#### Provided text ####
AI Quality Assurance
We validate AI quality at multiple layers, using independent checks, statistical methods, and your professional judgment as the final authority.
Multi-Layer Validation

Before the AI writes a single word of analysis, it’s operating under a structured framework synthesized from CIGIE, GAO, IIA, ACFE, and other professional standards. Evidence quality principles — including relevance, reliability, sufficiency, and validity — shape how every piece of evidence is assessed.
This framework wasn’t generated by AI. It was designed by an oversight professional with 25+ years of investigation experience.
After every analysis, three independent checks run automatically: faithfulness verification (are claims supported by evidence?), coverage verification (does it address all parts of the question?), and retrieval quality assessment (how relevant was the evidence found?).
These aren’t the same process that generated the analysis. They’re independent evaluations.
No analysis reaches your report without passing through a structured review flow. The system requires you to expand the analysis, check at least one citation against the source evidence, and record your professional judgment.
Every action is timestamped. Every judgment is logged. This isn’t optional.
All automated checks feed into a single Quality Confidence level: Established, Probable, Possible, or Insufficient. Faithfulness and coverage scores drive the primary assessment. The logic is documented, not hidden.
Retrieval quality can lower confidence by one level but can’t drag a well-supported analysis to Insufficient on its own.
The instructions that guide the AI go through a rigorous development lifecycle. New prompts are tested against standardized fixtures. Changes are compared against baselines.
Software engineering discipline applied to AI instructions. Prompts are tested, measured, versioned, and maintained.
Rigorous Testing
Nquiry's prompts and evaluation criteria are validated using Conkurrence — a statistical validation tool we built specifically for this purpose.
####
> Check your understanding:
**A.** From the AI quality assurance page, reproduce the passage that begins at the words "Multi-Layer Validation" and stops after the words "evidence is assessed.".
**B.** Translate this sentence from the AI quality assurance page into Spanish: "The instructions that guide the AI go through a rigorous development lifecycle."
The data that comes next is separate material and not part of the AI quality assurance page.
#### Data ####
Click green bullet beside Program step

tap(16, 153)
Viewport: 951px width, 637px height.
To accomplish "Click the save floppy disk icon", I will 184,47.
####
> Solved tasks:
**A.**
Multi-Layer Validation

Before the AI writes a single word of analysis, it’s operating under a structured framework synthesized from CIGIE, GAO, IIA, ACFE, and other professional standards. Evidence quality principles — including relevance, reliability, sufficiency, and validity — shape how every piece of evidence is assessed.

**B.** Las instrucciones que guían a la IA pasan por un riguroso ciclo de desarrollo.